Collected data

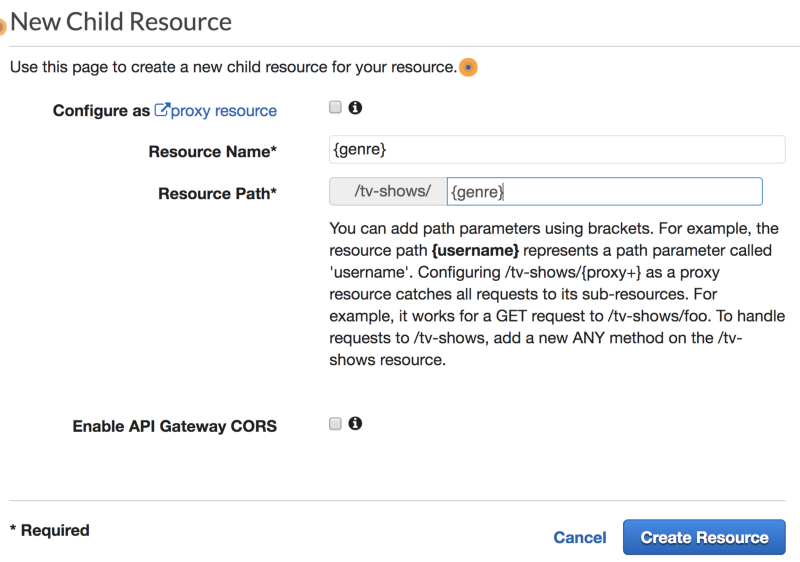Cancel the new child resource form
The width and height of the screenshot is (800, 562).
coord(579,538)
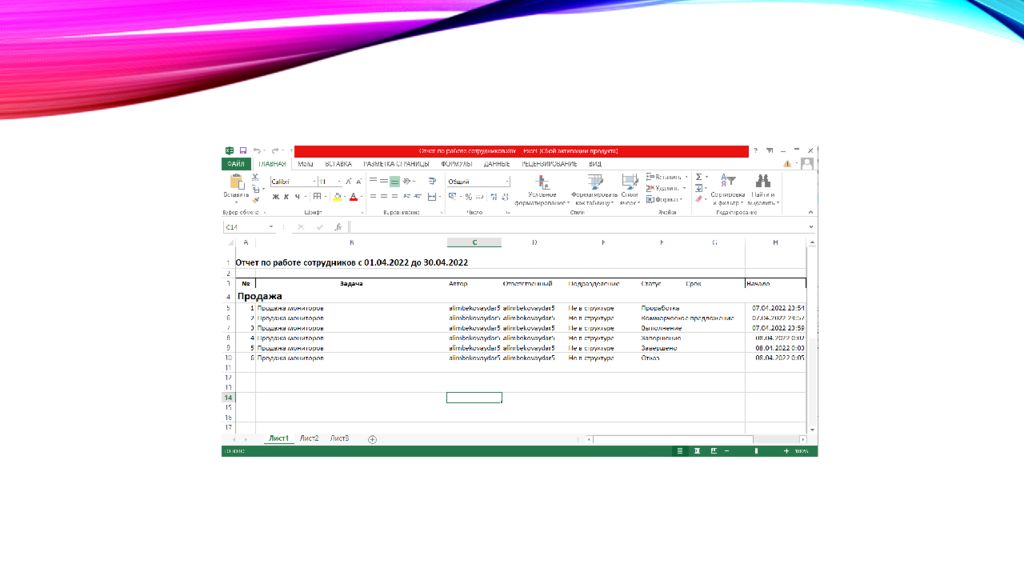Open the Calibri font name dropdown
The image size is (1024, 576).
314,182

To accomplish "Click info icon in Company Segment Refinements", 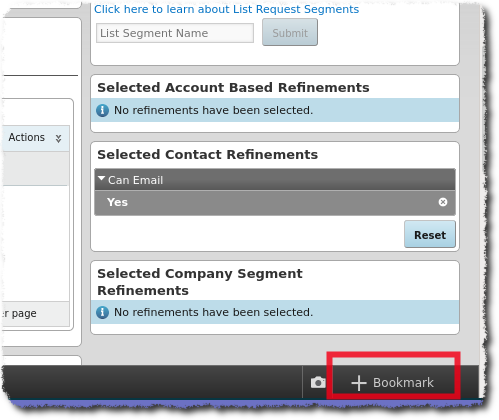I will point(102,312).
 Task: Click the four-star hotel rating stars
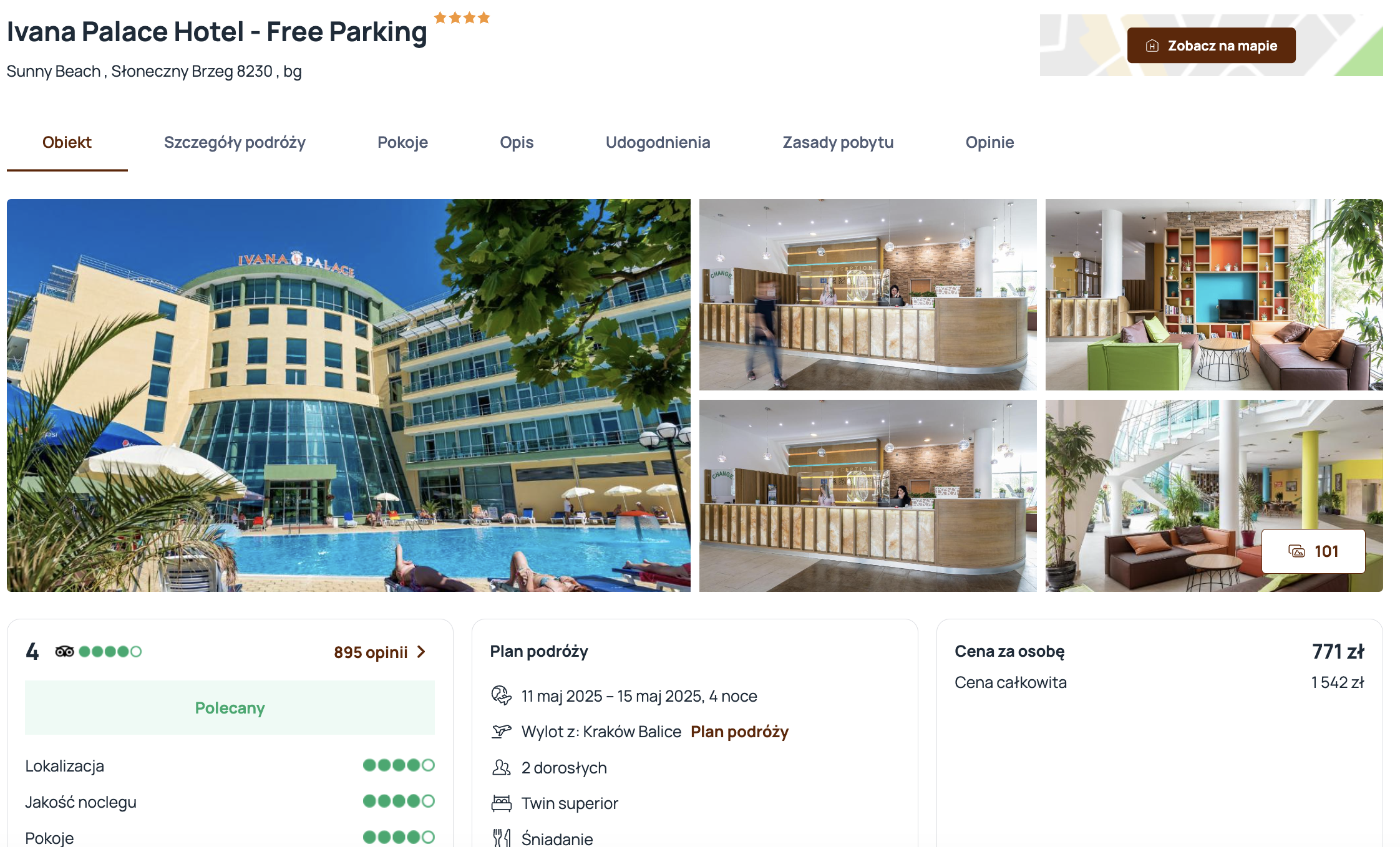(462, 17)
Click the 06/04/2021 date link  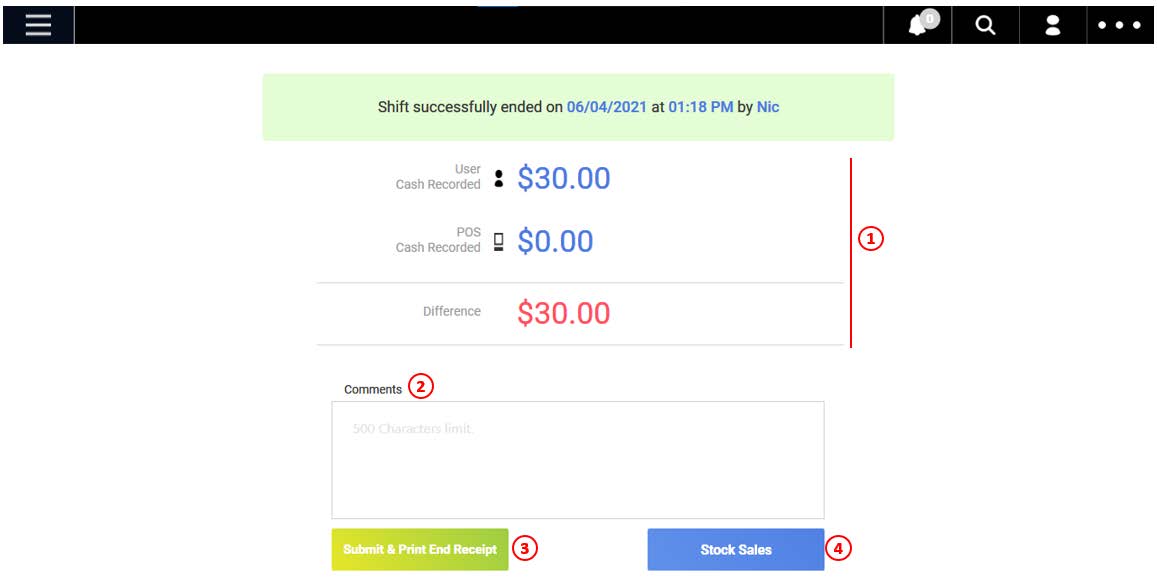pyautogui.click(x=607, y=107)
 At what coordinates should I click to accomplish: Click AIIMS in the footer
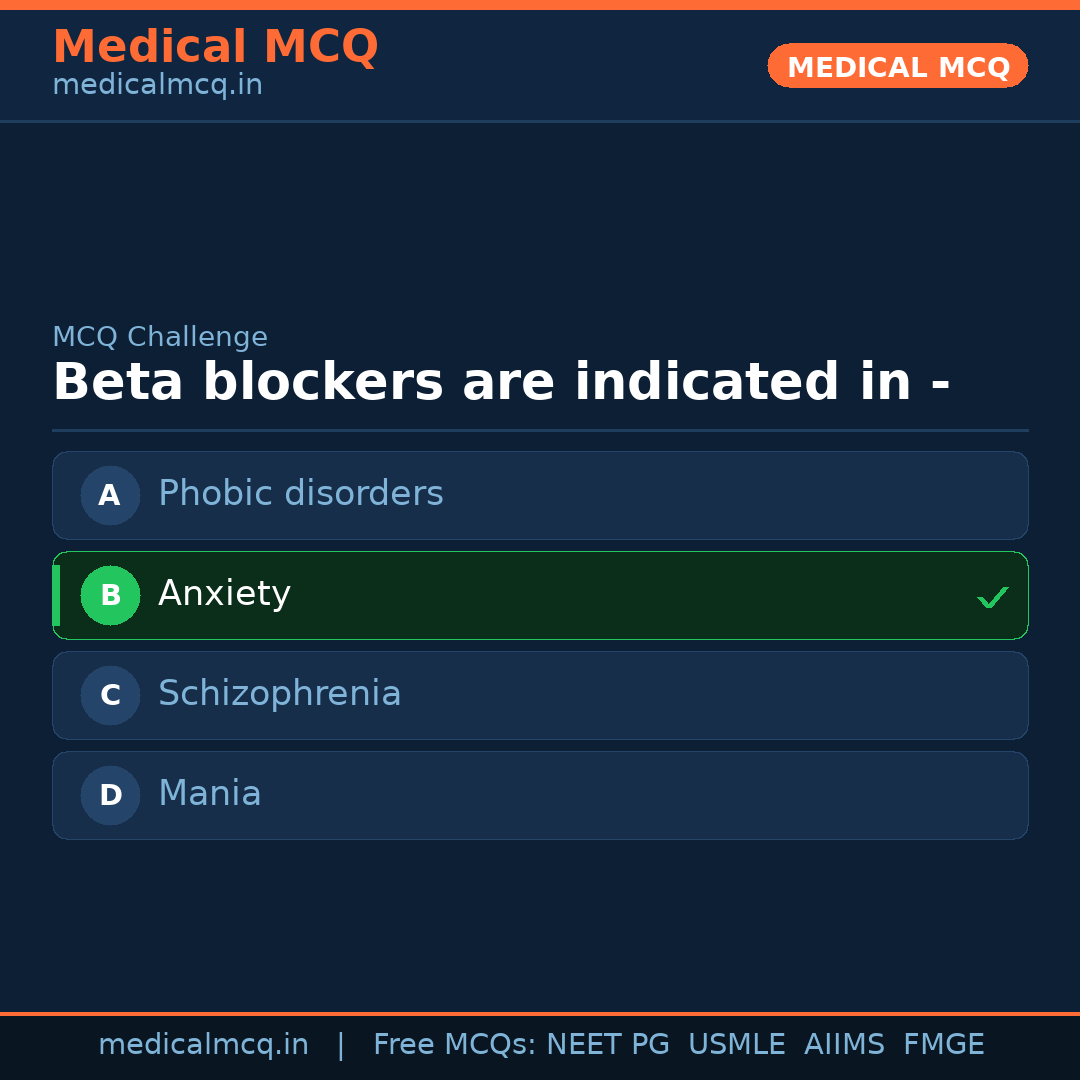click(x=844, y=1045)
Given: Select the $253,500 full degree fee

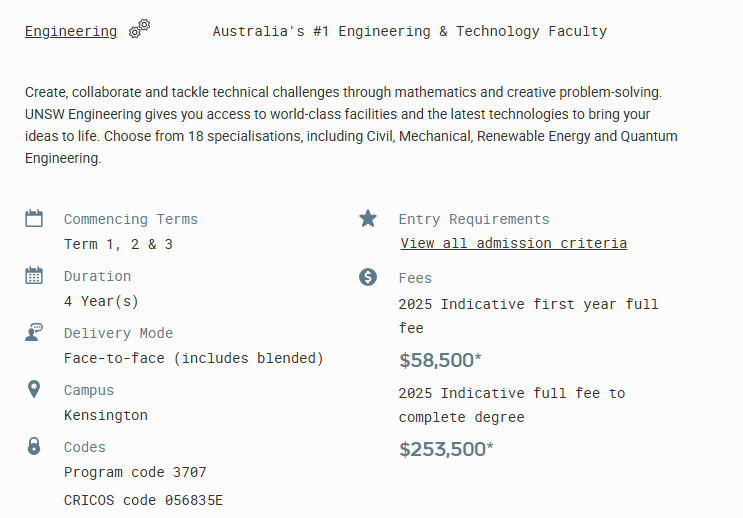Looking at the screenshot, I should [446, 449].
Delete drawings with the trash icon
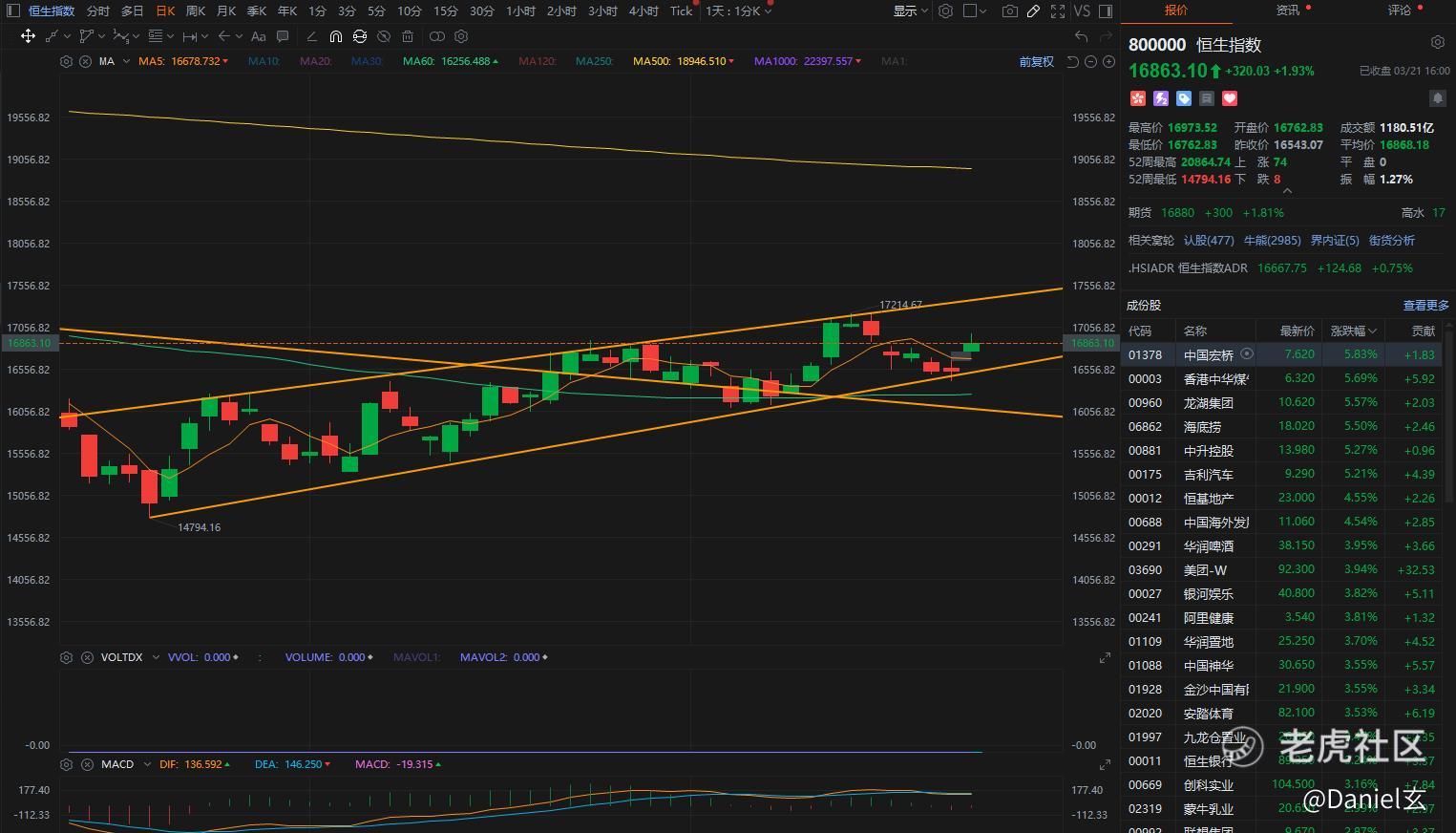The image size is (1456, 833). tap(408, 36)
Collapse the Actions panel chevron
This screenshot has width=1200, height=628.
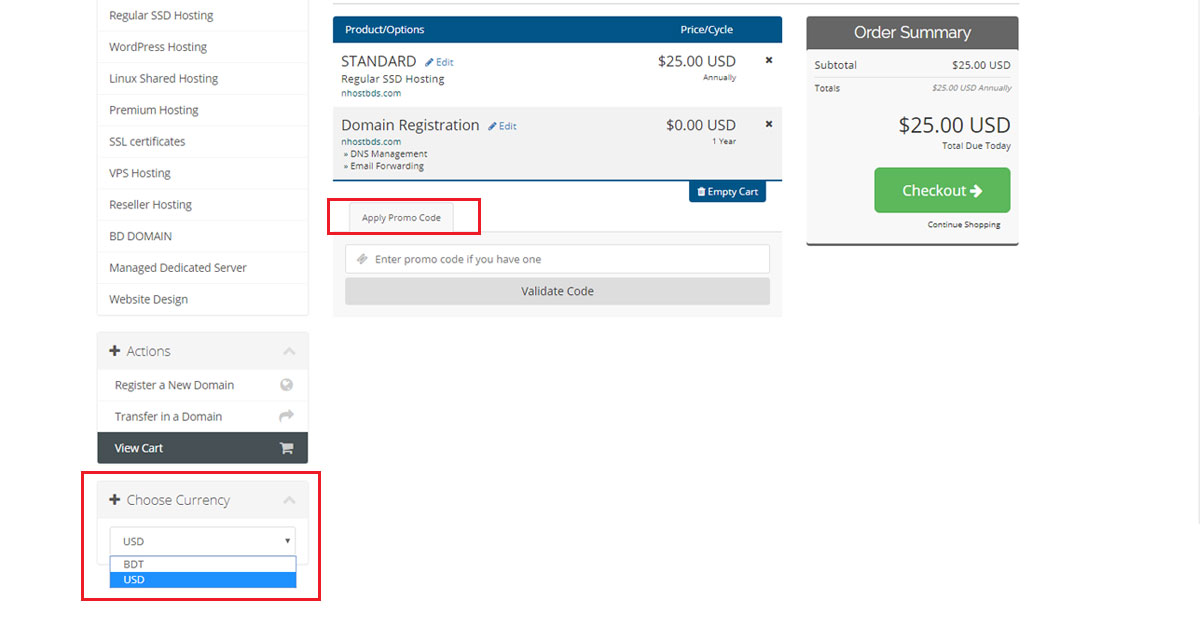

**How to complete this task**
When you reach the line that contains "Delete drawings with the trash icon", start reproducing, and continue word for word to the end of the records; skip all pictures.

**Exercise response**
Delete drawings with the trash icon
The image size is (1456, 833). tap(408, 36)
Collapse the Actions panel chevron
This screenshot has width=1200, height=628.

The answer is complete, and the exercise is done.